## Your objective
Reproduce every entry that follows word for word, but omit the images.

## Provided entries
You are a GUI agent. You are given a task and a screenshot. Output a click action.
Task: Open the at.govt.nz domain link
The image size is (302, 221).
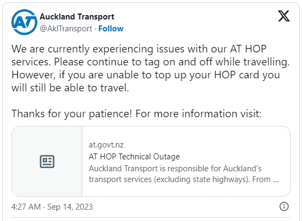coord(106,145)
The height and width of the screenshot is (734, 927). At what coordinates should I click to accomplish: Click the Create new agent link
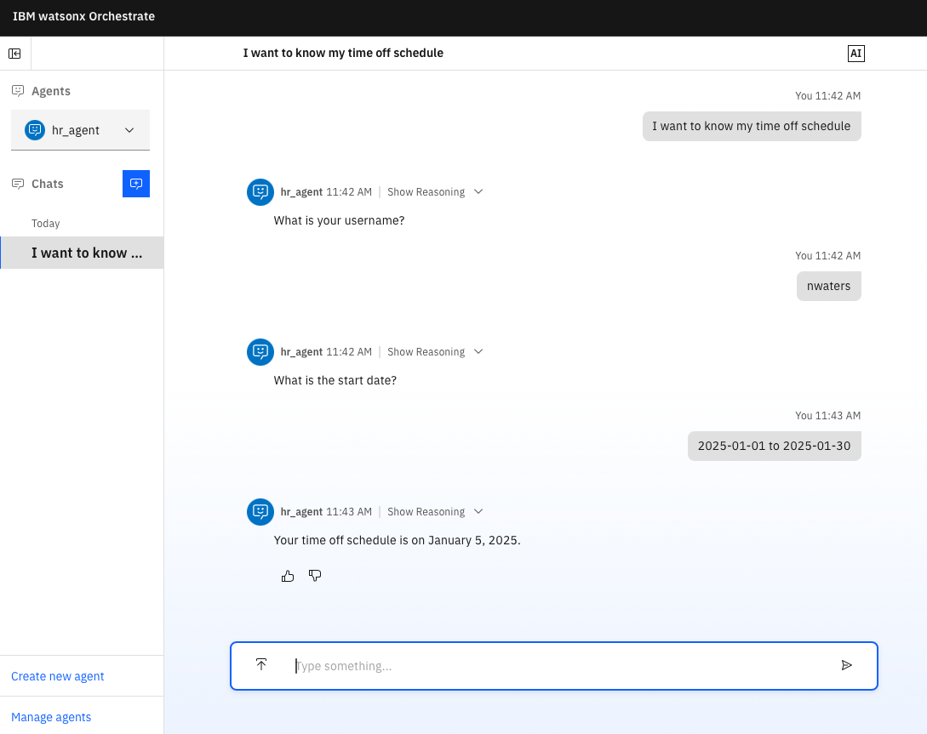[57, 676]
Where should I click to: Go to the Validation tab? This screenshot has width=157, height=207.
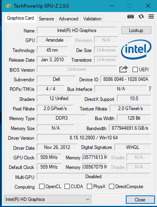click(92, 19)
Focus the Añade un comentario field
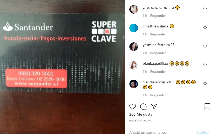The width and height of the screenshot is (212, 134). click(x=161, y=132)
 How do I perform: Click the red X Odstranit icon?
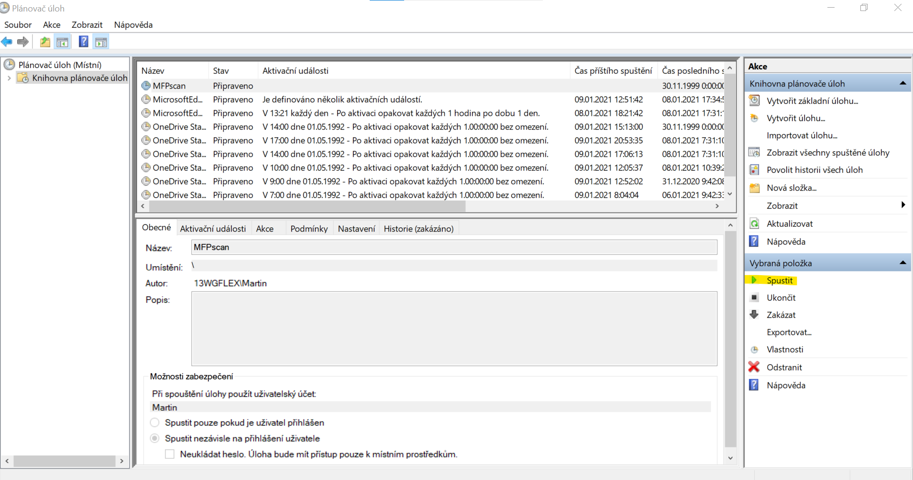[754, 367]
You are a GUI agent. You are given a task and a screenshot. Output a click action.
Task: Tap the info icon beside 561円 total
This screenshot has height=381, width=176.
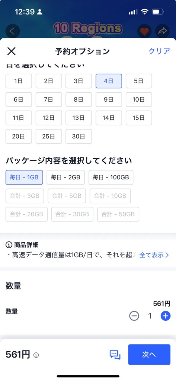pos(36,355)
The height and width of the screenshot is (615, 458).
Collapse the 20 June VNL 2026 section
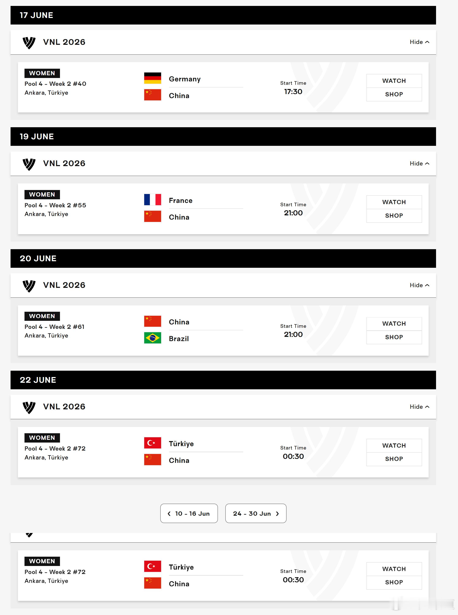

## Your response
You are a GUI agent. You are given a task and a screenshot. Output a click action.
Task: Open the at.govt.nz domain link
The image size is (302, 221).
coord(106,145)
The height and width of the screenshot is (734, 927). At what coordinates should I click to accomplish: Click the Create new agent link
[57, 676]
Where should I click to: Go to the Validation tab? This screenshot has width=157, height=207.
click(92, 19)
Focus the Añade un comentario field
The width and height of the screenshot is (212, 134). click(x=161, y=132)
 How do I perform: Click the red X Odstranit icon?
[754, 367]
You are a GUI agent. You are given a task and a screenshot. Output a click action.
Task: Tap the info icon beside 561円 total
This screenshot has height=381, width=176.
pos(36,355)
The height and width of the screenshot is (615, 458).
Collapse the 20 June VNL 2026 section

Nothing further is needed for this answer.